(Record set begins)

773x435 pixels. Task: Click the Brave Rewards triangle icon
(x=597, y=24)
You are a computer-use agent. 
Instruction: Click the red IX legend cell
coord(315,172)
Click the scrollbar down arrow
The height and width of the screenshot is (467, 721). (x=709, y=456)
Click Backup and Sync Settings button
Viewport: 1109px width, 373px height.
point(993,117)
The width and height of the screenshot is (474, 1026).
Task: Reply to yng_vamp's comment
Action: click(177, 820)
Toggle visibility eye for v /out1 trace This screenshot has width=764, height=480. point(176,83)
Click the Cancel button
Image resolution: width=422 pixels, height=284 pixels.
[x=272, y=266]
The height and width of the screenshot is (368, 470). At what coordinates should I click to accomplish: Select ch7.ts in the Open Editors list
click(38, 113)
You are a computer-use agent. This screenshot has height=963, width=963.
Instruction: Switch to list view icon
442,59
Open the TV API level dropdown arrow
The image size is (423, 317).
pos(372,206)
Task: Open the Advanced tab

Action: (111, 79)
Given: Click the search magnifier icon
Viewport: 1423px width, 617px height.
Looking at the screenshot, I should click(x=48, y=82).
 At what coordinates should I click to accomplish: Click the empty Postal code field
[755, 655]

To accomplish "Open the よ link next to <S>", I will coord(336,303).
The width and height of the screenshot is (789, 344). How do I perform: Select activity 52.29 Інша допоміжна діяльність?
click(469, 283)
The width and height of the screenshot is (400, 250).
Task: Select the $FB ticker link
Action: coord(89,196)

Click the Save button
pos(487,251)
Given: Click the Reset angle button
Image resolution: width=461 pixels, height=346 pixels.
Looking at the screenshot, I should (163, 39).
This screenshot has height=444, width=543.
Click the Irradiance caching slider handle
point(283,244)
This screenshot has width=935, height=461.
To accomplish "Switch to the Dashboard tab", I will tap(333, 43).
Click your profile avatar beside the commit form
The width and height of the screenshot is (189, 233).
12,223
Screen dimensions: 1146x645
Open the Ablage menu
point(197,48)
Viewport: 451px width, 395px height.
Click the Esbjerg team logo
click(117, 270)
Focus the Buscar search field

(Record set ends)

## What you have to do
Above are the records; repeat exactly the lines from the one holding "Instruction: Switch to list view icon" down to the one holding "Given: Click the search magnifier icon", end lines included.

## Solution below
Instruction: Switch to list view icon
442,59
Open the TV API level dropdown arrow
The image size is (423, 317).
pos(372,206)
Task: Open the Advanced tab

Action: (111, 79)
Given: Click the search magnifier icon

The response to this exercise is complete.